それを棒の先にぎゅっと結び、流砂の目印とする。


「……行こう。これ以上は無理だよ。仕事を続けないと」

言ってみたけど、思った以上に声が固くなって。

アーラは、苦笑した。


******


ドゴアアァァッ!!!


腹の底へ響くような大きな音が轟く。

俺は空へと噴き上がった砂に、声を張り上げた。


「脚力アップ!脚力アップ!速さアップ!」


砂を蹴り、各々が砂丘を駆け上がる。


息が切れ、暑さにくらくらするけど、体感調整バフを重ねている場合ではなかった。


「はぁっ、はあ……っ」

布越しでは息が苦しい。


何とか砂丘を登り切って振り返れば、砂がまるで濁流のように渦巻いていた。


「行け!走れ!!」

アーラの声に、砂牛達がばらばらに走り出す。


……何が起きているのかはわからない。

砂柱が何度も噴き上がり、そこが渦になって周りの砂を呑み込んでいくのである。

突然始まったその現象に、俺達は必死になって逃げるしかなかった。


「砂丘の上を走って!!下は何処が流砂かわからない!!」

「わかった!」

アーラは道を示すために先頭で誘導してくれている。

フェンも先行して、砂丘を駆け上がった。


転げるようにして、俺達は駆ける。


ドゴオオオォッ!!


再度、後方で大きな砂柱が空へと打ち上がる。

「きゃ……っ!」

足を取られたファルーアをグランとディティアが引き起こしたところで、砂丘が崩れ始めた。

打ち上がった砂がばらばらと降り注いできて、視界が遮られる。


「っ!!登れッ!!」

グランの怒声。


ファルーアを引くディティア、上でアーラとボーザック、フェンが待っていて、殿を俺とグランが走る。


けど。


……くそ!


砂の流れは凄まじかった。

足が取られ、手を突けばそこから呑まれそうになる。


グランと俺は、もつれるようにして砂に押し流された。

くそ、これじゃあ……!


「ハルト君!グランさん!!」


そこに。

ディティアが、ロープを持って飛び降りてくるのが見える。

その端を、ボーザックとファルーア、アーラが握っていて、1番端をフェンが咥えていた。


けど、駄目だ。

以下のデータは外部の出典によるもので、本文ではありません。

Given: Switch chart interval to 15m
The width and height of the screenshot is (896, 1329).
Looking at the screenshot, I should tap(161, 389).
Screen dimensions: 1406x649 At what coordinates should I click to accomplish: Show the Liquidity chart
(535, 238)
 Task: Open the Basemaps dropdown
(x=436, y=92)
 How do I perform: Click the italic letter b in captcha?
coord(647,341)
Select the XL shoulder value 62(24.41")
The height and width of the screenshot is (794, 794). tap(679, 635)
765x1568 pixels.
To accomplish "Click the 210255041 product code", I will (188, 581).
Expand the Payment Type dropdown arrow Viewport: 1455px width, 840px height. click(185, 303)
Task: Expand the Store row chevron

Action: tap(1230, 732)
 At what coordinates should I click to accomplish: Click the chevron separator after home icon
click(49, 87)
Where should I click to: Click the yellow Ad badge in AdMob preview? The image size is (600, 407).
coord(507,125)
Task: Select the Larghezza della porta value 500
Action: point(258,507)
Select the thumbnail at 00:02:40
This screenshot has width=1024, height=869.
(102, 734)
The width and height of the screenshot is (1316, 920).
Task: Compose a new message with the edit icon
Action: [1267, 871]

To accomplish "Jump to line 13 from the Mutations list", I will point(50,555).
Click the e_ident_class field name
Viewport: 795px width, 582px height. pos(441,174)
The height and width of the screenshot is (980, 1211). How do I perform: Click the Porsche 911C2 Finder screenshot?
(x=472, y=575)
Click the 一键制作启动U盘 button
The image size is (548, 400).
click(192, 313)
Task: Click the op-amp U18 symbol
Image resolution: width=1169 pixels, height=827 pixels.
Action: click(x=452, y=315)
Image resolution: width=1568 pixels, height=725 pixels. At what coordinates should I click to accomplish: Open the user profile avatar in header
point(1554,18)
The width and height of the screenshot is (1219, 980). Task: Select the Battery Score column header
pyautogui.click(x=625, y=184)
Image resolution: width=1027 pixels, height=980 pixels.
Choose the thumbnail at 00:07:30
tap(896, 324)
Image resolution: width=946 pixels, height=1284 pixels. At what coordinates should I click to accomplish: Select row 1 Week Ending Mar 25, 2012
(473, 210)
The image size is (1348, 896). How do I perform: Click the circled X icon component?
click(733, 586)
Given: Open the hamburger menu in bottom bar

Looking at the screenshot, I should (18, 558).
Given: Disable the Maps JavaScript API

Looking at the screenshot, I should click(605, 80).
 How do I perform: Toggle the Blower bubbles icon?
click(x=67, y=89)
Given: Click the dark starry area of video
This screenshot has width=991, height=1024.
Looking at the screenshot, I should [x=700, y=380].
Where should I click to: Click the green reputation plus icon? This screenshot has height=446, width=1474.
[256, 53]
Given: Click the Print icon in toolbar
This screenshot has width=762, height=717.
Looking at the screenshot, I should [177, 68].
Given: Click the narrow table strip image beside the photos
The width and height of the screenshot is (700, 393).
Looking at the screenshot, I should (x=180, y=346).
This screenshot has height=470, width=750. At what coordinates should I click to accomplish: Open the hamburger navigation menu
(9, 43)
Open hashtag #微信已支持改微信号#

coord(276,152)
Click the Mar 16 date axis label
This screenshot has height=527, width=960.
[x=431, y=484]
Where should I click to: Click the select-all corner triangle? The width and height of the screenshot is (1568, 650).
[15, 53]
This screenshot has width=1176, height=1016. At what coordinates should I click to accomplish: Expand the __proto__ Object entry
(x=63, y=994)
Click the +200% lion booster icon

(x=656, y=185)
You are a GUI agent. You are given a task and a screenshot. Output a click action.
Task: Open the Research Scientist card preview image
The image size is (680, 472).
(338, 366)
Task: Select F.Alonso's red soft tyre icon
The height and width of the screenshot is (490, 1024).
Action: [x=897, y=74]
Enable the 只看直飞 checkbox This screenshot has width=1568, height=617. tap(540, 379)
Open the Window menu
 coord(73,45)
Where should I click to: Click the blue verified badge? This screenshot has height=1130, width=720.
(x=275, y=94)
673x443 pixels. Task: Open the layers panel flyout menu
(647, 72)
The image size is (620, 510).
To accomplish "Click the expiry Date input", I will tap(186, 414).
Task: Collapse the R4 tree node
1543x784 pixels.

それは、駄目だ!


この流れで俺達がロープを掴んでも、皆が巻き込まれてしまう。

……ディティアも、このままじゃ……!


必死で脳を回転させる。

俺の腕力アップバフは、投げてももう砂丘の上までは届かない。


俺がもっと、広げられるようになっていれば……こんな。


「ハルト!!」

「……腕力アップ!腕力アップ、腕力アップ!!グラン!!」

グランの切羽詰まった声に、俺はグランと自分にバフを広げる。

眼が合った厳つい大男は、確かに俺と同じ事を思っていた。


……悪ぃな、と眼が訴えている。

俺もきっと、ごめんって顔をしていたはずだ。


俺達は、上がれない。

でも、今なら、彼女だけなら。


怒るだろうな、と思った。

泣いてくれるだろうな、とも。

一瞬が、とても長く感じた。


そして。

駆け降りてきたディティアを、俺はグランに向かって投げ上げた。

少しだけ感じた彼女の温もりを、しっかりと、心に刻む。


「…………え?」

ディティアの、思わずこぼれたような声。


投げ上げた彼女と眼が合う。

俺は、笑った。


「……ま、待っ……」


グランが、そのディティアをキャッチして……。

「おおおおっらあぁぁ!!!受け取れお前らあぁぁッ!!」


「だ、だめええぇ―――ッッ!!!」


砂丘の上に向かって。


グランが、彼女を投げた。


彼女の絶叫が聞こえ、砂が押し寄せて、俺とグランはあっという間に呑み込まれる。


……ごめん、ディティア。

……ごめん、皆。


この気持ちがどうか、俺が生きている内に届くように、と。


俺は口元を手で覆い呼吸するスペースを作るようにして、少しでも生き長らえるよう、抗うことを選んだ。